--- START Extracted data ---
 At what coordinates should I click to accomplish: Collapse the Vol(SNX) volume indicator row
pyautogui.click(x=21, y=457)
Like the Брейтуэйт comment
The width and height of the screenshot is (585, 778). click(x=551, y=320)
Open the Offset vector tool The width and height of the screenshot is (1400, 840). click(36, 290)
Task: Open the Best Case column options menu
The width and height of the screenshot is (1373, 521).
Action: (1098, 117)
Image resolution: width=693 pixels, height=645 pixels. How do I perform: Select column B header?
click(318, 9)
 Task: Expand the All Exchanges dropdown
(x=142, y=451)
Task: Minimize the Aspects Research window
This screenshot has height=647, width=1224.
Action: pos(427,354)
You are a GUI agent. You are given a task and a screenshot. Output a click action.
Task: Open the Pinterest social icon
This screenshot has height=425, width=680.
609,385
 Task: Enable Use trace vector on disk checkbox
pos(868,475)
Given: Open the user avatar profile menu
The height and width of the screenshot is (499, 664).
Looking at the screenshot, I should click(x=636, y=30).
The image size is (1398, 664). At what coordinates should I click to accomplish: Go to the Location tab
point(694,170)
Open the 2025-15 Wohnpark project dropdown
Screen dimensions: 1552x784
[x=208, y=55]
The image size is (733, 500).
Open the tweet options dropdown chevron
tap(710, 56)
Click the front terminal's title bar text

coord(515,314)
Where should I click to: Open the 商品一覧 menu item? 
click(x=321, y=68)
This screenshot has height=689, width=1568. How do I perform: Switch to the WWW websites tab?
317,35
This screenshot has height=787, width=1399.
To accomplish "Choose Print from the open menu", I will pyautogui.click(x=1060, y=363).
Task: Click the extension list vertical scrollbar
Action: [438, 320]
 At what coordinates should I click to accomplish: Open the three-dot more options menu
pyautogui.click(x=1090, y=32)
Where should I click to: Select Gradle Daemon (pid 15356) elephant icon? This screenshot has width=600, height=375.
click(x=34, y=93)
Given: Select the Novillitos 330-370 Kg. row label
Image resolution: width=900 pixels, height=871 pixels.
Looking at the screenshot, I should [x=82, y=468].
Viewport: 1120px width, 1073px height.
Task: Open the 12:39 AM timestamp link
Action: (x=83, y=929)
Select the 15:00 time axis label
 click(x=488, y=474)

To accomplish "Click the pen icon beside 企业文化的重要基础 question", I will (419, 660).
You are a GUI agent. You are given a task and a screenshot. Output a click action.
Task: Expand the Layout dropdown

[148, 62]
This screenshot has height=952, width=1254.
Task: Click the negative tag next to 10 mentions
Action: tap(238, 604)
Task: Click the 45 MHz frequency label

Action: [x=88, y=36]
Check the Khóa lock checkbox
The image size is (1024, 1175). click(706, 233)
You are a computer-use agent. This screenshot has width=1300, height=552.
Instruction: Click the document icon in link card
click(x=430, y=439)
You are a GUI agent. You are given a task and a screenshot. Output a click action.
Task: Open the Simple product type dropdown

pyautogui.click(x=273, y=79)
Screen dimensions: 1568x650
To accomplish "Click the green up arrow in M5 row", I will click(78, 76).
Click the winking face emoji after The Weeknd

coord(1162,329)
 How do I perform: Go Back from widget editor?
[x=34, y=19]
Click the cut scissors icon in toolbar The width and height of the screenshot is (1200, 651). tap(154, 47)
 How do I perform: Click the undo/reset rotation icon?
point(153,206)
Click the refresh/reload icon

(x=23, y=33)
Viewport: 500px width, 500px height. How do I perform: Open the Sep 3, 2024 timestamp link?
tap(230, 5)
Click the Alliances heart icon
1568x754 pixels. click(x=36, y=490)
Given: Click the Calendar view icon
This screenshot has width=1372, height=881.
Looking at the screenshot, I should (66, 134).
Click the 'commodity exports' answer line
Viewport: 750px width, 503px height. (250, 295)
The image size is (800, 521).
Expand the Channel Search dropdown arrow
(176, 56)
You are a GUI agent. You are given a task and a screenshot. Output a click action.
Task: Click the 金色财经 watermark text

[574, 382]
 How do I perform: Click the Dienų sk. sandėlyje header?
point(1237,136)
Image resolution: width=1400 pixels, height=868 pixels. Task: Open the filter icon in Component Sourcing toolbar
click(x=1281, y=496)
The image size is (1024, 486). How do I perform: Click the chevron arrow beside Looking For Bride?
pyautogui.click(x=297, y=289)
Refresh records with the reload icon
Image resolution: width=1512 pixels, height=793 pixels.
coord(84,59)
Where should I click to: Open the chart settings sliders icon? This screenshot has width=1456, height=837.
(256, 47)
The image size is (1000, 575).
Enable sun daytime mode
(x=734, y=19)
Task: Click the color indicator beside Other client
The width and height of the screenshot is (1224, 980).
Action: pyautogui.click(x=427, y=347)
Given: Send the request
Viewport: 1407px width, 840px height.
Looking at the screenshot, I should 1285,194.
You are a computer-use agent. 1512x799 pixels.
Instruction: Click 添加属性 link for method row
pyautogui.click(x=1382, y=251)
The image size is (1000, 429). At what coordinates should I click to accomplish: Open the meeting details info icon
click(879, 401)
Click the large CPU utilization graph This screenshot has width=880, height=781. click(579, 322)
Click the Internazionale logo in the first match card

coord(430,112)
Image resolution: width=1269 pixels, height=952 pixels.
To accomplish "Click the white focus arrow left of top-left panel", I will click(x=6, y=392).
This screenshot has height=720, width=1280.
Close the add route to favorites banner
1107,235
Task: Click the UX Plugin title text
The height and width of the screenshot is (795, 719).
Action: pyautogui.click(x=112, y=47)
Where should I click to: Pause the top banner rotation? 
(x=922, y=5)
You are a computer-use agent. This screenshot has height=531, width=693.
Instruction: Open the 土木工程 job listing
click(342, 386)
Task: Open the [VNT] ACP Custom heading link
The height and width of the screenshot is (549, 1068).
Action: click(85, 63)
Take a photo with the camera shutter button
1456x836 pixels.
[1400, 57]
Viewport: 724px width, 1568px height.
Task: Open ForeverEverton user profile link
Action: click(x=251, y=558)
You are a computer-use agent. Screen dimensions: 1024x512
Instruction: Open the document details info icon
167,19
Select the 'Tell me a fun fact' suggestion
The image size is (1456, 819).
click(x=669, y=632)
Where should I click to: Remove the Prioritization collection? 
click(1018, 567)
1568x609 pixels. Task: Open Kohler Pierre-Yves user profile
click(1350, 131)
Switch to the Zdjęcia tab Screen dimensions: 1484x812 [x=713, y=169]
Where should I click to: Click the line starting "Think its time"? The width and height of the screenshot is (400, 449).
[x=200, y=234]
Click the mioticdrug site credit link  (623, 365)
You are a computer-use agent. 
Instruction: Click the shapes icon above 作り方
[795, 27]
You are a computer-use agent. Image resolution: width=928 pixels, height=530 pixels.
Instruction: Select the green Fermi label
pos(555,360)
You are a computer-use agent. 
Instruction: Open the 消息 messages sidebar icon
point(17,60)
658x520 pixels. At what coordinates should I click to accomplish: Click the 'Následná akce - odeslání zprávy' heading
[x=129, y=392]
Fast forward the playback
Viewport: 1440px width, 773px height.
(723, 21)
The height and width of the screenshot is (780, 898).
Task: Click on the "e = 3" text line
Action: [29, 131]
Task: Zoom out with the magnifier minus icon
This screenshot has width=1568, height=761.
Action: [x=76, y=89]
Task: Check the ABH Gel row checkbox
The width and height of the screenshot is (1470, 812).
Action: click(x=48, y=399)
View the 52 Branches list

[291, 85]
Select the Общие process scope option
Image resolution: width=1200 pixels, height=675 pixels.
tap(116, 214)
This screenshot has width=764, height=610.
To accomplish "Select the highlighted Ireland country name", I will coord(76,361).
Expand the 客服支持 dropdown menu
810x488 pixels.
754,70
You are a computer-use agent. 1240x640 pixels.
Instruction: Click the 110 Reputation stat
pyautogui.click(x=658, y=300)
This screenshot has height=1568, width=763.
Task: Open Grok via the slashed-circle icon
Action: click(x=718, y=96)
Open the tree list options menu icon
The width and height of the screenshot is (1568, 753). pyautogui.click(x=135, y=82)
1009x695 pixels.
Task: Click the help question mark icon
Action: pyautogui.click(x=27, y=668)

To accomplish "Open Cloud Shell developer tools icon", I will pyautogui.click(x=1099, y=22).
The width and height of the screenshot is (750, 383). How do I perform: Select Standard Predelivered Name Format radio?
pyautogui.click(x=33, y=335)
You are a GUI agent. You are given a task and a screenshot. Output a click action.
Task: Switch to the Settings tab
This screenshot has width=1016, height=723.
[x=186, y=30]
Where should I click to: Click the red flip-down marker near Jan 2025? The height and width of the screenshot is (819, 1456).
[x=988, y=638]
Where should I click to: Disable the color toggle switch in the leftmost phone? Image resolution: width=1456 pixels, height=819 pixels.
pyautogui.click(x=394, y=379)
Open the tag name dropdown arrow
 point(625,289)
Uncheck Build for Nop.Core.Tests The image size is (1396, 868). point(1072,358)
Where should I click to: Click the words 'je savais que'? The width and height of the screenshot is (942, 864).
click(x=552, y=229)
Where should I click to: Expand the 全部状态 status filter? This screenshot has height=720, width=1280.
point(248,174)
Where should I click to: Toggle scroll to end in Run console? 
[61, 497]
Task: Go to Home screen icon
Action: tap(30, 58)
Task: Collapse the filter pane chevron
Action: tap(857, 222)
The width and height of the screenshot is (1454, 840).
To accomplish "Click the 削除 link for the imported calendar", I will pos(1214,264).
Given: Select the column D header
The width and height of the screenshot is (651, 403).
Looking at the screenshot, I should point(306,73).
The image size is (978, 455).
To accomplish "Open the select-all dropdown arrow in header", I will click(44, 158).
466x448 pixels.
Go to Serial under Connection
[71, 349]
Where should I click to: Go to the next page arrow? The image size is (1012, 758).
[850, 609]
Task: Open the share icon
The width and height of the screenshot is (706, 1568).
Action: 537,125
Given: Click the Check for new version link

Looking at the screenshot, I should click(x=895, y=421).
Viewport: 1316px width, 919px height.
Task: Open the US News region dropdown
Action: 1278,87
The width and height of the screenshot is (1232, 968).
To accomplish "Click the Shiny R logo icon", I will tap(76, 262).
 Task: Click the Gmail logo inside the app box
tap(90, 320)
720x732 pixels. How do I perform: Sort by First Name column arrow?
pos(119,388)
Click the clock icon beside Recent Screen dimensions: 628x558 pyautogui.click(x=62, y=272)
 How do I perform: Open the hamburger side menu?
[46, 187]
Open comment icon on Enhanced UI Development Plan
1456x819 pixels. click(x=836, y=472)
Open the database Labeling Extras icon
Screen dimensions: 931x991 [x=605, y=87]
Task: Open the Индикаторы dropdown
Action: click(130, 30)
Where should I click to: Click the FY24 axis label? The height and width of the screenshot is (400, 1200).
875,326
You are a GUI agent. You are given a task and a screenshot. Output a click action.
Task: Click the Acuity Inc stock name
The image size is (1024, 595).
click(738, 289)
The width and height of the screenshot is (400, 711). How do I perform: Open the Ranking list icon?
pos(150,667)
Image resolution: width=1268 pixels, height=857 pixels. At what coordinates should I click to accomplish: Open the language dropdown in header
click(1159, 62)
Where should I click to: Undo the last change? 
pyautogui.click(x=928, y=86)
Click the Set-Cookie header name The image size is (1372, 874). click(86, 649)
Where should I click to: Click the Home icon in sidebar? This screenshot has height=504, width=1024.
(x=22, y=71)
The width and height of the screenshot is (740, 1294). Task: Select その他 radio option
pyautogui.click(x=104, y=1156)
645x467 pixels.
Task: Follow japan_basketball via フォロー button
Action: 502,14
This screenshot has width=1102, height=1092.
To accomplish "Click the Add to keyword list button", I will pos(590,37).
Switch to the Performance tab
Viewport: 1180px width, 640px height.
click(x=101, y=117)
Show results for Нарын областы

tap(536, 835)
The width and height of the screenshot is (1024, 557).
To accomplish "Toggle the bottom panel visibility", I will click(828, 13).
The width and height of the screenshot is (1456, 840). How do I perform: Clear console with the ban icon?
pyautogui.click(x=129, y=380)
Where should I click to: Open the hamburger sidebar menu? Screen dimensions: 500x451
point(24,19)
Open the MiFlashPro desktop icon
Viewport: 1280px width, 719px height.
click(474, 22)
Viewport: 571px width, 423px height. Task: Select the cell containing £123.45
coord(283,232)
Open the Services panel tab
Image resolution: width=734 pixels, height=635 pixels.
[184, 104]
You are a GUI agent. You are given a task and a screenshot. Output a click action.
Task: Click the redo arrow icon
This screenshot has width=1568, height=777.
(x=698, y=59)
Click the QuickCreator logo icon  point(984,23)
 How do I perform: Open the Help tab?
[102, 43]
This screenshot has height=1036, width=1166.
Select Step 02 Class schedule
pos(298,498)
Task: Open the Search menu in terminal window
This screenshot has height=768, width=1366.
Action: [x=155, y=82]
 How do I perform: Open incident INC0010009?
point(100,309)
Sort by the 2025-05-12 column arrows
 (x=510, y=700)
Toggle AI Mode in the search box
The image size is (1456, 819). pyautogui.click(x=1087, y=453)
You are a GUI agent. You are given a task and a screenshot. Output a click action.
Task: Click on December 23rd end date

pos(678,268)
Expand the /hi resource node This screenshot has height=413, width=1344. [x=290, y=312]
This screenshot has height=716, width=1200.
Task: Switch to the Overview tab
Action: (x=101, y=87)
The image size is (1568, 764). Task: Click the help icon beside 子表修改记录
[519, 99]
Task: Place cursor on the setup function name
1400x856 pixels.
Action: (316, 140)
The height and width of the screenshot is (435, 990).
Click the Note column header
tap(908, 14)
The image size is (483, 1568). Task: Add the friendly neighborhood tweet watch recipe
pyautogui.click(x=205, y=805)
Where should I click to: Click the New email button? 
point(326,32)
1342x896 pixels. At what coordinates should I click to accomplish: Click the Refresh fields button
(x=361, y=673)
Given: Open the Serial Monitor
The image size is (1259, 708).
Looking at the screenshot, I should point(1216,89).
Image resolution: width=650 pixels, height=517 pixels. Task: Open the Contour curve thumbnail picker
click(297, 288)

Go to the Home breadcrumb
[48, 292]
--- END Extracted data ---
**What is needed**
Starting at the line that contains "Where should I click to: Disable" and stopping after the line that contains "Action: click(130, 30)", rewrite that part of the material with "Where should I click to:" replaced by "Where do I click to:" and everything else left unchanged, giving back only those lines.

**Answer for this exercise**
Where do I click to: Disable the color toggle switch in the leftmost phone? Image resolution: width=1456 pixels, height=819 pixels.
pyautogui.click(x=394, y=379)
Open the tag name dropdown arrow
 point(625,289)
Uncheck Build for Nop.Core.Tests The image size is (1396, 868). point(1072,358)
Where do I click to: Click the words 'je savais que'? The width and height of the screenshot is (942, 864).
click(x=552, y=229)
Where do I click to: Expand the 全部状态 status filter? This screenshot has height=720, width=1280.
point(248,174)
Where do I click to: Toggle scroll to end in Run console? 
[61, 497]
Task: Go to Home screen icon
Action: tap(30, 58)
Task: Collapse the filter pane chevron
Action: tap(857, 222)
The width and height of the screenshot is (1454, 840).
To accomplish "Click the 削除 link for the imported calendar", I will pos(1214,264).
Given: Select the column D header
The width and height of the screenshot is (651, 403).
Looking at the screenshot, I should point(306,73).
The image size is (978, 455).
To accomplish "Open the select-all dropdown arrow in header", I will click(44, 158).
466x448 pixels.
Go to Serial under Connection
[71, 349]
Where do I click to: Go to the next page arrow? The image size is (1012, 758).
[850, 609]
Task: Open the share icon
The width and height of the screenshot is (706, 1568).
Action: 537,125
Given: Click the Check for new version link

Looking at the screenshot, I should click(x=895, y=421).
Viewport: 1316px width, 919px height.
Task: Open the US News region dropdown
Action: 1278,87
The width and height of the screenshot is (1232, 968).
To accomplish "Click the Shiny R logo icon", I will tap(76, 262).
 Task: Click the Gmail logo inside the app box
tap(90, 320)
720x732 pixels. How do I perform: Sort by First Name column arrow?
pos(119,388)
Click the clock icon beside Recent Screen dimensions: 628x558 pyautogui.click(x=62, y=272)
 How do I perform: Open the hamburger side menu?
[46, 187]
Open comment icon on Enhanced UI Development Plan
1456x819 pixels. click(x=836, y=472)
Open the database Labeling Extras icon
Screen dimensions: 931x991 [x=605, y=87]
Task: Open the Индикаторы dropdown
Action: click(130, 30)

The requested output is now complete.